We’ve got this train coming up to an intersection. I’m a lefty, so I don’t see either path as particularly great. Down one path, train’s gonna squish a fair number of people. Down the other path, it’s gonna squish a huge tremendous number of people.
And 156 MILLION voters have their hands on the engine and are pushing the train toward one of those tracks.
You also have your greens and libertarians, saying, “Hey, both of those tracks are bad, I can’t push toward either of them. I’m gonna push the train in this other direction! And why should the train even need to go on tracks anyway?”
To which I say, “Look, I agree, the tracks are bullshit, we should have a different system. But right now, right now, we have this failed system in front of us. You know the train only goes on the tracks, and you haven’t taken the time or effort to build a plausible alternative set of tracks, and you know for damn sure that the train’s not going to go anywhere except on one of these two tracks in front of us.”
If you don’t agree with me that one of those sets of tracks leads to a significantly worse outcome than the other–if you genuinely believe that each set of tracks has precisely equivalent outcomes–then let’s talk about that.
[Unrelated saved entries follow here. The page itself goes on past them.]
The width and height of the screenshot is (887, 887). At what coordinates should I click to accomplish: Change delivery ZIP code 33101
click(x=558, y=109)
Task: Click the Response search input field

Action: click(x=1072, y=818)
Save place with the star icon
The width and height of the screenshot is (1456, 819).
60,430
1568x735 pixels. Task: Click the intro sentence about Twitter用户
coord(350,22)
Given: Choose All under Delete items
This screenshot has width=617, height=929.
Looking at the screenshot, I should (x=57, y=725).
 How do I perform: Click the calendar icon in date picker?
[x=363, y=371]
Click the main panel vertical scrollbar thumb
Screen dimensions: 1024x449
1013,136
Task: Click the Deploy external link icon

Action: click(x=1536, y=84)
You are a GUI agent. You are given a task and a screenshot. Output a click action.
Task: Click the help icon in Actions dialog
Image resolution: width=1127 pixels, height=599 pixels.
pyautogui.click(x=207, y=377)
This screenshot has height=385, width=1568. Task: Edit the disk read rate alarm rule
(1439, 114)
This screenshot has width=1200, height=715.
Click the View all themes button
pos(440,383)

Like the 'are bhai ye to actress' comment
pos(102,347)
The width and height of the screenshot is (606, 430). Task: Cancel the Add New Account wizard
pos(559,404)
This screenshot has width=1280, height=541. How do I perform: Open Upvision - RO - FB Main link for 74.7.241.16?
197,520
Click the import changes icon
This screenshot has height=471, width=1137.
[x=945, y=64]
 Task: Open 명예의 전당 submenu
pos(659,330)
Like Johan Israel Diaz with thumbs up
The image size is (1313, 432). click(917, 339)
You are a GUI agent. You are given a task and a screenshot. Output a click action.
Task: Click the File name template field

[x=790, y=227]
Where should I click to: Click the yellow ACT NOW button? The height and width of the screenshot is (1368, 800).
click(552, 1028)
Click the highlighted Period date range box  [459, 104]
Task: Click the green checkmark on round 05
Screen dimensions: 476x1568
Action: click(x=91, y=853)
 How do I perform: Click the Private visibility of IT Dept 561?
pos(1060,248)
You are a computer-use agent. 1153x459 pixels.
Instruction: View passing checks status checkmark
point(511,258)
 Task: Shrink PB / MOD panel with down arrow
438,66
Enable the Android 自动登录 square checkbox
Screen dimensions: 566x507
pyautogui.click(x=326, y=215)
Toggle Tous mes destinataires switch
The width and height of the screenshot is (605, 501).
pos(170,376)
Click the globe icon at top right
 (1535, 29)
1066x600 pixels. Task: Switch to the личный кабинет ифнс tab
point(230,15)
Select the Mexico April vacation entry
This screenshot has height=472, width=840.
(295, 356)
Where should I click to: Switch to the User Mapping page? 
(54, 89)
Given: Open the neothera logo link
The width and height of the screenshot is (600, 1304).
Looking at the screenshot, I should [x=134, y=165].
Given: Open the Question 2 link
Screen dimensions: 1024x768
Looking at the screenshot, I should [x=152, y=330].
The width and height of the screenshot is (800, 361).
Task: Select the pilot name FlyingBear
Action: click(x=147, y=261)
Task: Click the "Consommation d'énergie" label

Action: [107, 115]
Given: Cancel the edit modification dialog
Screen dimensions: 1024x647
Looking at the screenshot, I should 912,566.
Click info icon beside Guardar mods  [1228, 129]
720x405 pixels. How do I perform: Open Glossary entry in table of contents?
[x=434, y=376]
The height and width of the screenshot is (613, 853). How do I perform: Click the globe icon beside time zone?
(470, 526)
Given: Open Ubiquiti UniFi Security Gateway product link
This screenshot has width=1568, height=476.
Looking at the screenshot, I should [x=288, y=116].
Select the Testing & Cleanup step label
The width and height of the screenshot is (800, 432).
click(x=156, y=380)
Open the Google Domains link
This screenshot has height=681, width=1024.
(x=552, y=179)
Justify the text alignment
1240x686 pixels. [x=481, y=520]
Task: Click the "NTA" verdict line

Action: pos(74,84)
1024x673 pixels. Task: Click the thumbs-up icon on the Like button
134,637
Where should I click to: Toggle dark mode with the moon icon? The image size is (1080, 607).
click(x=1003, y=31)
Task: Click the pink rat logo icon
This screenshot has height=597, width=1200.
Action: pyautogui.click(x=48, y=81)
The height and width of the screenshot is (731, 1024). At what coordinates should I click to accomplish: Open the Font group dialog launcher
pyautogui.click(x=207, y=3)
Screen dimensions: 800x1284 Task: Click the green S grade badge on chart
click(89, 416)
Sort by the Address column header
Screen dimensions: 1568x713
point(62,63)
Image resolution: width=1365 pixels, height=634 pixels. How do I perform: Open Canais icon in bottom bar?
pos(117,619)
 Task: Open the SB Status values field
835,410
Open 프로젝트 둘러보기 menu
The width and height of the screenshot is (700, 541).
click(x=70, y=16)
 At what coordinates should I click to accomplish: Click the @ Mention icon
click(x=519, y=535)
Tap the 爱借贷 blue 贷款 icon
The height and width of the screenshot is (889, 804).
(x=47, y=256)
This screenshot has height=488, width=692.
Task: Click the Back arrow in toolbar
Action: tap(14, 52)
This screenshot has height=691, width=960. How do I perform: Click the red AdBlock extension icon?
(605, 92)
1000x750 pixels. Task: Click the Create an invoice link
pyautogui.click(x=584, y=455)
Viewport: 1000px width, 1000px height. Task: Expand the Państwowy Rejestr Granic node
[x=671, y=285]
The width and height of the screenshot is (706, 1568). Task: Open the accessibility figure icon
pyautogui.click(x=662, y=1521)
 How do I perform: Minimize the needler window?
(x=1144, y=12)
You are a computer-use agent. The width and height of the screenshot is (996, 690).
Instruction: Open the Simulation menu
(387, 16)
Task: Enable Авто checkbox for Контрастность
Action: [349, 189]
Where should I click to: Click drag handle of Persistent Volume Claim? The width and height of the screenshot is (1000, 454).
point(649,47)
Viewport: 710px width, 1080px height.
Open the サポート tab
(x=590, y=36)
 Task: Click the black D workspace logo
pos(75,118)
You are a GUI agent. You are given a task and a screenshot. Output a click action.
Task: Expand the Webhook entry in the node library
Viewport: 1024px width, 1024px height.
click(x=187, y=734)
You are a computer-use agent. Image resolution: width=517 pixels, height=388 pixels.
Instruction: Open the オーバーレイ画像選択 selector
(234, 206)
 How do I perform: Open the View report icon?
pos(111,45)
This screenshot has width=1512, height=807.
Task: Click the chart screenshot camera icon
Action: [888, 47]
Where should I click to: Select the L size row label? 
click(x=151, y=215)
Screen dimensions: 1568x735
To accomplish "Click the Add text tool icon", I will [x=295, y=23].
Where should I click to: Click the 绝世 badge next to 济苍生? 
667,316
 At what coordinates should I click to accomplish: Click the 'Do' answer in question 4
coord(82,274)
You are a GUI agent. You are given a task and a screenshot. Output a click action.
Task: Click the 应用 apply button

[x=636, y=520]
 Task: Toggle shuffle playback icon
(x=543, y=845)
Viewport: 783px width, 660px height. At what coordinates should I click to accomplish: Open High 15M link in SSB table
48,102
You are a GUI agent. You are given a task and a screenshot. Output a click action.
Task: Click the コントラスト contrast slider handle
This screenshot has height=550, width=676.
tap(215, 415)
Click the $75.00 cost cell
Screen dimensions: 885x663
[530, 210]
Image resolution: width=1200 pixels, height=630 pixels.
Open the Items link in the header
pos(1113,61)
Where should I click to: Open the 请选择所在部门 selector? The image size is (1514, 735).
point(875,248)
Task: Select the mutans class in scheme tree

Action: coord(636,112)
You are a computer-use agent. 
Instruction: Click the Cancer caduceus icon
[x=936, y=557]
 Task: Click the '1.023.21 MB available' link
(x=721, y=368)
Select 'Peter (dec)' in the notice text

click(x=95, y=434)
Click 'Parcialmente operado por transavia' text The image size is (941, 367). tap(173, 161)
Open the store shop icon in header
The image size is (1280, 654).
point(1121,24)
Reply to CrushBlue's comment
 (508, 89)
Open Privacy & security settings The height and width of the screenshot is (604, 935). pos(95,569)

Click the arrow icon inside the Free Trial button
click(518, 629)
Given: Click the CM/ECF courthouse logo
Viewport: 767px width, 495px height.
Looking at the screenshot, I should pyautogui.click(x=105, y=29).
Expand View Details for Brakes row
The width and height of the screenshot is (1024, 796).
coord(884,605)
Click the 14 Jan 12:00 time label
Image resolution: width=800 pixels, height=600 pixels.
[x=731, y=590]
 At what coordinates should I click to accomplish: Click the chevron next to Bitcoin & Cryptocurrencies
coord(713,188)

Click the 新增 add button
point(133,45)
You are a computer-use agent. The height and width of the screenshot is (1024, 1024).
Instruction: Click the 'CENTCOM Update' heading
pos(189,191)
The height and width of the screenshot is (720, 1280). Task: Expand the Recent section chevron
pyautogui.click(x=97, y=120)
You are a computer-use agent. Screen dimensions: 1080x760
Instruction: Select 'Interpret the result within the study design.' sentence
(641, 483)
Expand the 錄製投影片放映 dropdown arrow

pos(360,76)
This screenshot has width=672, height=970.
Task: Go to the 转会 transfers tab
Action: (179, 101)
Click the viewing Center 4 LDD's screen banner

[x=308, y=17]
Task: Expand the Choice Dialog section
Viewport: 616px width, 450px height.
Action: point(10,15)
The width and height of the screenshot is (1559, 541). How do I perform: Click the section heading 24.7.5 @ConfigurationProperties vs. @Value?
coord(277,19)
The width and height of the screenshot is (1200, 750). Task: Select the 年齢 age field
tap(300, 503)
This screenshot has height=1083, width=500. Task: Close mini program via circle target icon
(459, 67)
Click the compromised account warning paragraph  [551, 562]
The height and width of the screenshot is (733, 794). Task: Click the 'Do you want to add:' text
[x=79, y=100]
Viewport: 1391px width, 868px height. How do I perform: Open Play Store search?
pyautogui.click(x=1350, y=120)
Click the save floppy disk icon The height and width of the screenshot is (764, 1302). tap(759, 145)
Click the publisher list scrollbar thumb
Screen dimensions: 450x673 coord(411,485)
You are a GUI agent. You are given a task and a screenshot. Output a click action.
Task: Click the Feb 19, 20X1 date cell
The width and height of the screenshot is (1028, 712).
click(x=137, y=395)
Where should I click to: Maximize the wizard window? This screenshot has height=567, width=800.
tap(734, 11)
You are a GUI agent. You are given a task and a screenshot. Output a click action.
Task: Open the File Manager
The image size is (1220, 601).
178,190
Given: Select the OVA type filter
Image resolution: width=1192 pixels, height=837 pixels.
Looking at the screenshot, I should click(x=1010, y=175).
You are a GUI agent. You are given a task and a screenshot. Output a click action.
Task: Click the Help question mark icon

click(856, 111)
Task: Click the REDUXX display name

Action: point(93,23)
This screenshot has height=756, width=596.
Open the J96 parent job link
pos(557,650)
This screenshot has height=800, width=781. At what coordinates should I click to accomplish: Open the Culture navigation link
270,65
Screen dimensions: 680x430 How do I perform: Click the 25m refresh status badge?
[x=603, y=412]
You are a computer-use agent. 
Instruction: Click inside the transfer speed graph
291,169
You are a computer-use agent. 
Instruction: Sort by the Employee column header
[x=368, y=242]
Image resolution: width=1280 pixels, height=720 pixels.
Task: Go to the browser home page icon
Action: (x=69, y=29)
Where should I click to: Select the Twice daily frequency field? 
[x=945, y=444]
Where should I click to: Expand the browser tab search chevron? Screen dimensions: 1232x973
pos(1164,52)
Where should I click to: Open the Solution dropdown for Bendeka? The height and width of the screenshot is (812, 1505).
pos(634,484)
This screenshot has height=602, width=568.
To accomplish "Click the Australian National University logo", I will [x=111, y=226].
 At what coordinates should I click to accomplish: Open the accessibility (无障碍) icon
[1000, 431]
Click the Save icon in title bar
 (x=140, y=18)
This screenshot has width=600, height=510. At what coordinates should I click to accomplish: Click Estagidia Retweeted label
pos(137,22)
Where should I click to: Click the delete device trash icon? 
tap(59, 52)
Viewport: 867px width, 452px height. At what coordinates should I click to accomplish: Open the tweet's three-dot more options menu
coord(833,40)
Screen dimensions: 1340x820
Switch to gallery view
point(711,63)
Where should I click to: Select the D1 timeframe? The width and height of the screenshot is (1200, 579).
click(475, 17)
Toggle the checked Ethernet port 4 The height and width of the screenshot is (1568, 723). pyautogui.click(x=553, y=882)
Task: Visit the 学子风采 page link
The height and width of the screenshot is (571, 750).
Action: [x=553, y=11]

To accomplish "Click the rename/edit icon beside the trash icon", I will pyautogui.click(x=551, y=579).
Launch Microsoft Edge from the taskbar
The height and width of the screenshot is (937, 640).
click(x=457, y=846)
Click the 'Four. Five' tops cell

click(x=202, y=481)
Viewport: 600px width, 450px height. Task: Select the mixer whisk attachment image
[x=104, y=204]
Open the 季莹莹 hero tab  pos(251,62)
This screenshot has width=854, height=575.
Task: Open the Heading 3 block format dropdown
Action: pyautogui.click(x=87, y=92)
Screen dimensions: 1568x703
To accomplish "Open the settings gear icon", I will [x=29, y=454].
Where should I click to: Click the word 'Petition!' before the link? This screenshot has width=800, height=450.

But if you do believe that one set of tracks is worse than the other, then please, please, PLEASE join me in pushing the train toward the less-bad set.
You don’t have to approve of that set. You don’t have to feel happy about it. And when the train gets on that set, join me in trying to slow it down and interfere with it so fewer people get squished, and maybe even start building an alternative set of tracks, or what the hell, start modifying the train so it doesn’t need tracks anyway.
But right now, in this moment, we don’t have time to do that before the train gets to the intersection. All we can do is push the train onto one of those two sets. Anything else is abdicating moral power and responsibility.